= Atlantic Coast Conference baseball awards =

At the end of each regular season, the Atlantic Coast Conference names major award winners in baseball. Currently, it names a Coach, Pitcher, Player, and Freshman of the Year. The Player of the Year award, which dates to 1969, is the oldest. The others– Coach (1981), Freshman (1991), and Pitcher (2005)– were added later.

Through the end of the 2014 season, Clemson has won 19 major awards, the most of any program. Five other schools have won at least ten: Florida State (17), Georgia Tech (16), North Carolina (16), Virginia (13), and NC State (10).

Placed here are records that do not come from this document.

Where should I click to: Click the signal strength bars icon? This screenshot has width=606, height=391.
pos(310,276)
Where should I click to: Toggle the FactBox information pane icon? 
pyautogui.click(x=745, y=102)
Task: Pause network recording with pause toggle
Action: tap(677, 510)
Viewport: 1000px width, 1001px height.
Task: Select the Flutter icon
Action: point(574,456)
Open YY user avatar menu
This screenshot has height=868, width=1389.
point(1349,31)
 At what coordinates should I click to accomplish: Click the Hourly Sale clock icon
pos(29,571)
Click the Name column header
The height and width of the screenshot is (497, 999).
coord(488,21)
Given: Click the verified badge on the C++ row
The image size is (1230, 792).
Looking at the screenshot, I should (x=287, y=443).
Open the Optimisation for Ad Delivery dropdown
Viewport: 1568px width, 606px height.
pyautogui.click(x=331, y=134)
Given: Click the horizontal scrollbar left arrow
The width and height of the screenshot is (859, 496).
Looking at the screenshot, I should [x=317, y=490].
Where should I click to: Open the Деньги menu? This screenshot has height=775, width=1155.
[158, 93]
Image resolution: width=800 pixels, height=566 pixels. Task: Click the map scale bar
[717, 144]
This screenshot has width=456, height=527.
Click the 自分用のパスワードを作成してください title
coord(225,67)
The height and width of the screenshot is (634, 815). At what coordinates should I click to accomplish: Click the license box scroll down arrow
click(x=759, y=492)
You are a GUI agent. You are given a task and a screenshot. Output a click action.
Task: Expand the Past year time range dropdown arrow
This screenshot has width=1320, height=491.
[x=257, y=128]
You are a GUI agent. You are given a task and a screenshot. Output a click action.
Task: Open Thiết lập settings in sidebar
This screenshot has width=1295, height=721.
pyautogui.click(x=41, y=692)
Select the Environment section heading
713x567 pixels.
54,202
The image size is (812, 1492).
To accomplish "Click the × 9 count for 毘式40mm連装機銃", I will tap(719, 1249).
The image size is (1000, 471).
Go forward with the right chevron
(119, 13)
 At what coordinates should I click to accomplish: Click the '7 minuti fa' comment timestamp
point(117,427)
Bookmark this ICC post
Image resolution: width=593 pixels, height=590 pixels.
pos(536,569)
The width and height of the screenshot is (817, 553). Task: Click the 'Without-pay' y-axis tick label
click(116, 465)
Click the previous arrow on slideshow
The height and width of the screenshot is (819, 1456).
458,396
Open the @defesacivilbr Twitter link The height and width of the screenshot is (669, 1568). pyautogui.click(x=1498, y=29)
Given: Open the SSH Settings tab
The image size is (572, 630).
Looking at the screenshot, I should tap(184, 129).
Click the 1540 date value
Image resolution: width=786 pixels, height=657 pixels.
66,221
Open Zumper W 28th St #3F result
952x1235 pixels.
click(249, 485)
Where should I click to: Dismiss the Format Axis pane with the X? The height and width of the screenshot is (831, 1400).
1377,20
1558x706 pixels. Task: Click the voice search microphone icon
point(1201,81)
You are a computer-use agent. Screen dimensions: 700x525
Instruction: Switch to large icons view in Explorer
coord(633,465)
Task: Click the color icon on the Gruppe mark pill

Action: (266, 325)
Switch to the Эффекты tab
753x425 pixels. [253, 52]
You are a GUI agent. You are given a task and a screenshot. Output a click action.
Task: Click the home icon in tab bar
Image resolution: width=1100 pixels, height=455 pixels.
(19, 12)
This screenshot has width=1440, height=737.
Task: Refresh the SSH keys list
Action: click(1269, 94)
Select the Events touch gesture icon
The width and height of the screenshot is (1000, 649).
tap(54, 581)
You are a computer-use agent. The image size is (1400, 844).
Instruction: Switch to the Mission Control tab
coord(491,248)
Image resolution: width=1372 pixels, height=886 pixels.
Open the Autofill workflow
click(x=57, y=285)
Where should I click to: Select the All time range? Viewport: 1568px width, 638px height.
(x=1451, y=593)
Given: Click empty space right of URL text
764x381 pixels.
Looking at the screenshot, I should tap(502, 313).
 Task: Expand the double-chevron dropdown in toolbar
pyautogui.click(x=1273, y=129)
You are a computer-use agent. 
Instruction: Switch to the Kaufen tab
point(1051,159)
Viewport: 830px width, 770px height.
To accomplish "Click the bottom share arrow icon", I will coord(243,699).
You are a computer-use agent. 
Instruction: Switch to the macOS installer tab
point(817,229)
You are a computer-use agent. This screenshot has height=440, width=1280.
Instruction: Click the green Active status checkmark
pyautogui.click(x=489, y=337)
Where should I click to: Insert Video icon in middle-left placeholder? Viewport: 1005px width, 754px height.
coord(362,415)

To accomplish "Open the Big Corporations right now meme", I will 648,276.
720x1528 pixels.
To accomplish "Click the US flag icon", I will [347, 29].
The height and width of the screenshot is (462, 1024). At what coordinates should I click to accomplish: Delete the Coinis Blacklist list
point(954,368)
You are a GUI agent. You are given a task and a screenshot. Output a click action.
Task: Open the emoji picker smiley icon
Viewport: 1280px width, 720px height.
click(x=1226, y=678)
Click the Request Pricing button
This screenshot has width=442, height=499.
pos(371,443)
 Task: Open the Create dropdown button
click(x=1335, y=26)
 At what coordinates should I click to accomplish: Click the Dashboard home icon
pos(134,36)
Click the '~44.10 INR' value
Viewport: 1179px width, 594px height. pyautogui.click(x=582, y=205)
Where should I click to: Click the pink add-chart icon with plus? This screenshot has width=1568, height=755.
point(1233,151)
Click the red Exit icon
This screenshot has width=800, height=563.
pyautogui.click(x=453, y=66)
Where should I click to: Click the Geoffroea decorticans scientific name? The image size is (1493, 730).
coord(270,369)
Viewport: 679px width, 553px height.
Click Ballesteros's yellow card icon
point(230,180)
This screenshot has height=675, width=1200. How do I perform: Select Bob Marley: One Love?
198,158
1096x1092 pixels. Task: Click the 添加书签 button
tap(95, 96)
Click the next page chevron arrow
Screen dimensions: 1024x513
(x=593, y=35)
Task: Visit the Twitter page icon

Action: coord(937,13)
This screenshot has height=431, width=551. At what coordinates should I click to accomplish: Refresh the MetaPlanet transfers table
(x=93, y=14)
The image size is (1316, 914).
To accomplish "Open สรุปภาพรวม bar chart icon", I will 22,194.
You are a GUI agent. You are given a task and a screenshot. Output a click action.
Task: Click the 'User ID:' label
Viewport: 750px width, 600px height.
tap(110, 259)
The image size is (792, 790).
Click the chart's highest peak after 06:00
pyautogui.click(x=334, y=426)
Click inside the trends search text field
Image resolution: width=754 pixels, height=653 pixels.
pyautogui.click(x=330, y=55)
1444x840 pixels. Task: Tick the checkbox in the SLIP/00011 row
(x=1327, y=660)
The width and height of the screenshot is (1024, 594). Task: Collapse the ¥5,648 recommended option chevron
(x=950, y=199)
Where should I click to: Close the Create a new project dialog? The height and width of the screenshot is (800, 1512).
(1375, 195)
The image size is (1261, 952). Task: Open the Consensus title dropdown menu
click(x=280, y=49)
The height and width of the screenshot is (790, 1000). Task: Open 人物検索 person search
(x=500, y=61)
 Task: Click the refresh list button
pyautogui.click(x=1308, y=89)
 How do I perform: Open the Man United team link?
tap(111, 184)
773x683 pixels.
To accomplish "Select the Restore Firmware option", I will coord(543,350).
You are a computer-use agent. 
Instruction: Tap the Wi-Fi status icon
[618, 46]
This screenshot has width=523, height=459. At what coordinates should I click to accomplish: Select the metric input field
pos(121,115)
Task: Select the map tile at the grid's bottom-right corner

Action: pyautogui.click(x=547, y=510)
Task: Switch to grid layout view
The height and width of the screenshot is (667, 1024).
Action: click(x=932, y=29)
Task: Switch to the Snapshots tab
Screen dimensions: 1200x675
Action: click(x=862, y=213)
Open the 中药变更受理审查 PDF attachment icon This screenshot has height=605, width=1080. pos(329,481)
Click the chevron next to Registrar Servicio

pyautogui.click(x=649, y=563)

On four occasions, a school has swept all the major awards given out in a season. No team has done so since the fourth award (Pitcher of the Year) was added in 2005. One team (Clemson in 1995) did so between 1991 and 2004, when three awards were given. Three teams did so between 1981 and 1990, when two awards were given: Wake Forest in 1982, NC State in 1984, and Georgia Tech in 1987.

==Coach of the Year==

The Coach of the Year award was first presented in 1981. It is given annually to the conference's best head coach, as chosen by a vote of the ACC's coaches.

==Pitcher of the Year==

The Pitcher of the Year award was first presented in 2005. It is given annually to the conference's best pitcher, as chosen by a vote of the ACC's coaches.

==Player of the Year==

The Player of the Year award was first presented in 1969. It is given annually to the conference's best position player, as chosen by a vote of the ACC's coaches. From 1969 to 2004, both pitchers and position players were eligible.

==Freshman of the Year==

The Freshman of the Year award was first presented in 1991. It is given annually to the conference's best freshman pitcher or position player, as chosen by a vote of the ACC's coaches.